期刊名称:Proceedings of the National Academy of Sciences
印刷版ISSN:0027-8424
电子版ISSN:1091-6490
出版年度:1998
卷号:95
期号:14
页码:8087-8092
DOI:10.1073/pnas.95.14.8087
语种:English
出版社:The National Academy of Sciences of the United States of America
摘要:The discovery of many fatal human disorders resulting from impaired peroxisomal protein import makes the functional characterization of human peroxins critical. As part of our attempt to identify novel human genes and gene products involved in the import of peroxisomal proteins, we raised antisera against peroxisomal membrane proteins.

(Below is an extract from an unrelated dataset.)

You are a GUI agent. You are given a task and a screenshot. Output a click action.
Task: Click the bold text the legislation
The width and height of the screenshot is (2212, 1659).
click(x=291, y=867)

One such antiserum inhibited peroxisomal protein import in semipermeabilized mammalian cells. This "import inhibiting" antiserum, ab-MF3, specifically recognized a 57-kDa protein. Immunoblot analysis of rat liver subcellular fractions demonstrated that this protein was present exclusively in peroxisomal membranes. Functional analysis revealed that this 57-kDa molecule bound the PTS1 receptor, Pex5p, in ligand blots, suggesting it is a docking site on the peroxisomal membrane. Previous studies have identified two yeast proteins, Pex14p and Pex13p, as Pex5p-binding proteins. To facilitate the biochemical analysis of peroxisomal membrane docking proteins, we cloned and expressed the previously unidentified human Pex14p, as well as a human Pex13p that is 39 aa longer than previously reported. Recombinant Pex14p was specifically recognized by the "import inhibiting" ab-MF3 and bound Pex5p and the Src homology 3 (SH3) domain of Pex13p in ligand blots. These studies demonstrate that the ab-MF3-immunoreactive, 57-kDa peroxisomal membrane protein is Pex14p. Furthermore, this peroxin interacts with Pex5p and Pex13p(SH3) and is directly required for peroxisomal protein import.